A text book on probability theory sits atop the Sen and Dreze omnibus on hunger, famine and poverty. If one of them has to find my favor, at this point I have a hard time choosing. On the far end of my cheap Ikea "Mikael" series desk is a forlorn OED from the late 90's. It has traveled with me from its hometown bookstore shelf in Bangalore through my Delhi years and few miles further to the dry desert dust in Tucson, Arizona. Recently did the road trip to the other coast and now in DC. A long journey for a dictionary.

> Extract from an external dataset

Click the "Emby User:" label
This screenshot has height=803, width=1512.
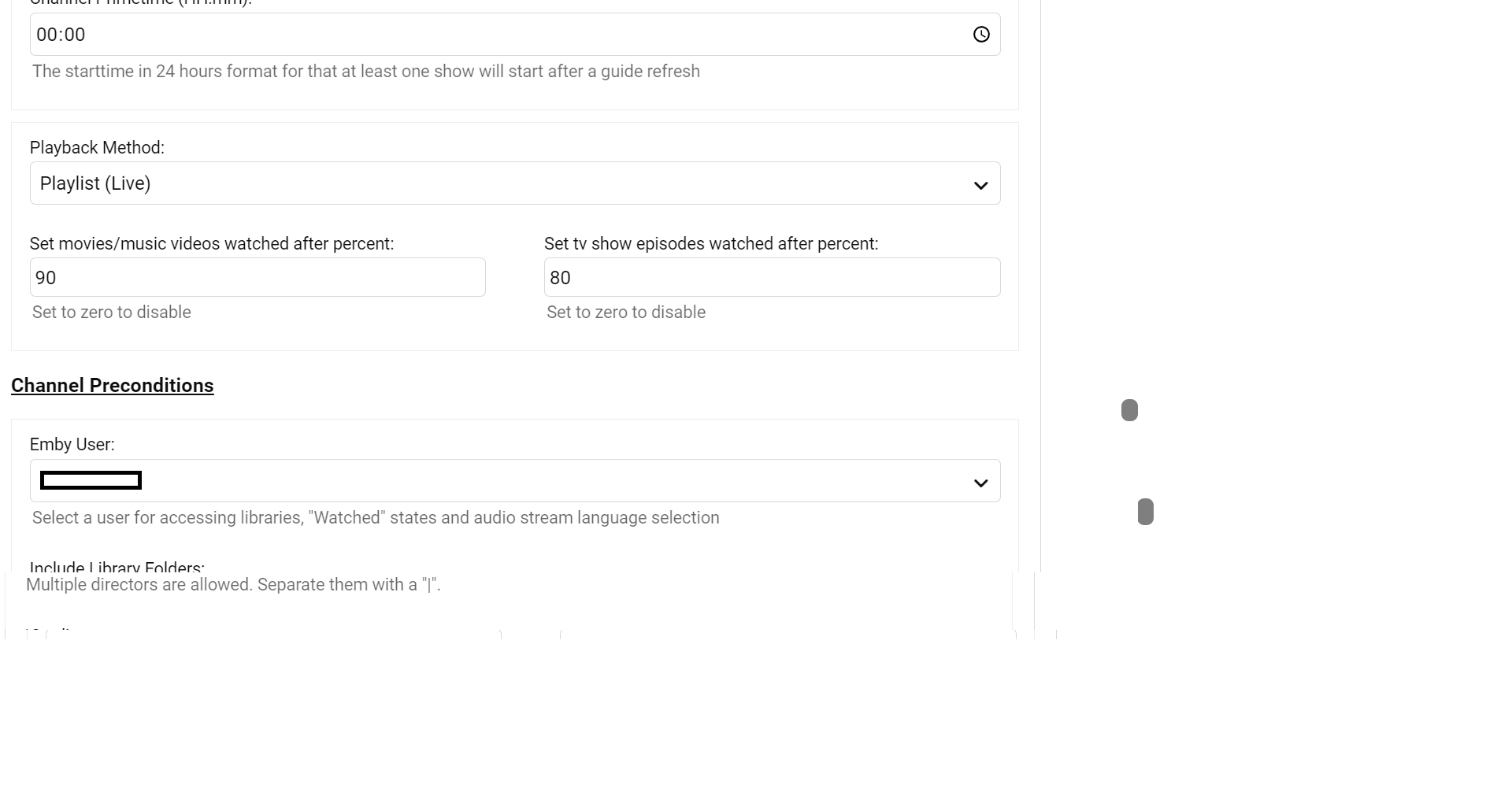pos(72,445)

Disparate flyers are strewn around the desk - metro planner, a guide to DC museums and another pamphlet 'bike n ride' exclusively for enthusiastic bikers commuting on the metro. Two ferns seek attention. At least some water.
Deirdre McCloskey urges me not to overlook my human facets in her brilliant book "How to be Human though an Economist". I let it rest. Orhan Pamuk regaled me at bedtime reading a few nights before. Now all that his "Istanbul" prose can do is beseech me and leave me with a heavy conscience for ignoring his oeuvre. Any charge of me being unfair will stand no trial. My contemporary writer Coetzee has been sitting on the near shelf waiting over four weeks with at least four of his works, unread.
Although the pack of Montecristo Cuban habanos perched on my tallest book pile is getting lighter by the day.